I suppose you’re cool if I merely touch on the rest in passing, because what Wyatt Langford has done since July 9 involves a wholly unrelated brand of chaos. After getting only four at-bats as a Florida freshman, he got in the weight room and metamorphosed his body (hmm, guess maybe I’m flying kinda close to that butterfly theme after all), and started unremittingly doing bad things to pitched baseballs.
In his remaining two Gators seasons, Langford hit .363/.471/.746 (1.217 OPS) with 47 home runs in 610 plate appearances, the rough equivalent of one major-league season.
After signing with the Rangers, he got 200 plate appearances on the farm in the 2023’s second half, hitting .360/.480/.677 (1.157 OPS) with 10 home runs — and was in consideration for activation in the World Series when Adolis Garcia was injured.
This spring: .365/.423/.714 (1.137 OPS) in 71 plate appearances, with the MLB lead in total bases and RBI.
And just before he put a bow on that stat line, this:
The Rangers drafted fourth in a year when, in any year before it, they would have drafted seventh.
They drafted fourth when they should have drafted seventh, and landed not the fourth-best player, but the one every reputable analyst believed would go first.
And speaking of first, they did it in the midst of a year in which they won the World Series.
If not for a pandemic-shuttered high school season . . . if not for a shortened draft . . . if not for a lockout and a new CBA and a new set of rules for how the draft would be conducted . . . if not for a last-place team in the other league winning three of four season-ending games against a historically dominant rival . . . if not for the luck of the lottery . . . if not for three other teams going in a direction on Draft Day that was at least a little surprising . . .

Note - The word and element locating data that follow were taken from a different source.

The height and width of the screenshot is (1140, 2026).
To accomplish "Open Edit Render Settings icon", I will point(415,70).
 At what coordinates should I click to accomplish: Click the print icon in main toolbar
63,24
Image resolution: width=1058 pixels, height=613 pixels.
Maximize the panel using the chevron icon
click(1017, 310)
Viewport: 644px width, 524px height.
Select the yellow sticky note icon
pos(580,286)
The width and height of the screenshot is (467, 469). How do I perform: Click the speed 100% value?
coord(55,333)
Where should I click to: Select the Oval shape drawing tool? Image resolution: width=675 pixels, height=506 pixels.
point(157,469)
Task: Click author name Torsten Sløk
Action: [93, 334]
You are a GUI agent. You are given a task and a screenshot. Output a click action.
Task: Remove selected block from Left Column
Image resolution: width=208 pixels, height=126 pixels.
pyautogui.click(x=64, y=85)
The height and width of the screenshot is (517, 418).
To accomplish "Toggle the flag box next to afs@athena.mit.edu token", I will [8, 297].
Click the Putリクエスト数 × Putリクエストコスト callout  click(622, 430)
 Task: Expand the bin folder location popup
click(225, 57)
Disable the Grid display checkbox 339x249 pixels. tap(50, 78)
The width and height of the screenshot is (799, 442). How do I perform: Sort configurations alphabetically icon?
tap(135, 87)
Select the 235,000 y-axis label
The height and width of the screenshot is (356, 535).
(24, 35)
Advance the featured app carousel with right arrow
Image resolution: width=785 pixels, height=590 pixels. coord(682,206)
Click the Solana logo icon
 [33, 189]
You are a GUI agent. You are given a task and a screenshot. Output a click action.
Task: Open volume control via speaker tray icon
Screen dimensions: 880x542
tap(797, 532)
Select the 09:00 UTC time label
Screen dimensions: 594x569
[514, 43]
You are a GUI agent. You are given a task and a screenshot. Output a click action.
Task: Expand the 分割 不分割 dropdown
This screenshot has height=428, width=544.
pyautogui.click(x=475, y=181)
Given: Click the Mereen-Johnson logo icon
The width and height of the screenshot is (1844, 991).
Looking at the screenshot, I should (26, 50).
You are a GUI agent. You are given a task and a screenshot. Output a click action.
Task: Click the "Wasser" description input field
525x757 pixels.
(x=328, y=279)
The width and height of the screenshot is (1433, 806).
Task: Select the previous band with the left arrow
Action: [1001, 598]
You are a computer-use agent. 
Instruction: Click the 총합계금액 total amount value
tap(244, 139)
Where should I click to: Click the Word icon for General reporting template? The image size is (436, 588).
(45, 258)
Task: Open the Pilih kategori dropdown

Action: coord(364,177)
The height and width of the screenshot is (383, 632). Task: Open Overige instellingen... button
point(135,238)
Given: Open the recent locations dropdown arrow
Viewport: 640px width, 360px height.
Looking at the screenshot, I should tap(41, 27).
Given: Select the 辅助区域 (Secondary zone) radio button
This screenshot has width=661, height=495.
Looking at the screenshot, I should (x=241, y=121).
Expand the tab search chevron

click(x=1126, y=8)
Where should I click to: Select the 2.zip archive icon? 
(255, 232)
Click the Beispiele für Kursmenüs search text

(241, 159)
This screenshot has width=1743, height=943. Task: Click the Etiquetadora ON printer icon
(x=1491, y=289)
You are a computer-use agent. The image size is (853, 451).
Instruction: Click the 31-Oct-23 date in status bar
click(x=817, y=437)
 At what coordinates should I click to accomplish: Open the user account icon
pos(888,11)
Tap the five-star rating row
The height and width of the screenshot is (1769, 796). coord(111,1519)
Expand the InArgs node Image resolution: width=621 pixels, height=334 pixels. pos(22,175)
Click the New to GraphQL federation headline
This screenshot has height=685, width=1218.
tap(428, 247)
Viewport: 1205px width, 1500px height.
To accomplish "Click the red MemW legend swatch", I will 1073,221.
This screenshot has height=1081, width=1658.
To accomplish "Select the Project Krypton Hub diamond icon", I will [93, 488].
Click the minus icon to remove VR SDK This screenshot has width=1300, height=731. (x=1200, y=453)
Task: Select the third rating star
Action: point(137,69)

. . . if just one of those butterflies hadn’t flapped its wings, maybe two . . .
Then Jonathan Ornelas would have never been asked to make a deal this week on his jersey number.
I love this Tweet by AJM.
The Astros were purposely so bad for so many years to get top picks that MLB had to change the rules and implement a draft lottery.
The 1st ever draft lottery saw Texas jump from 7 to 4 in the draft order.
So the Astros tanking shenanigans is why Texas now has Wyatt Langford.
This was such a great read! I love your style. And the “I guess we’ll never know” quote never ever gets old!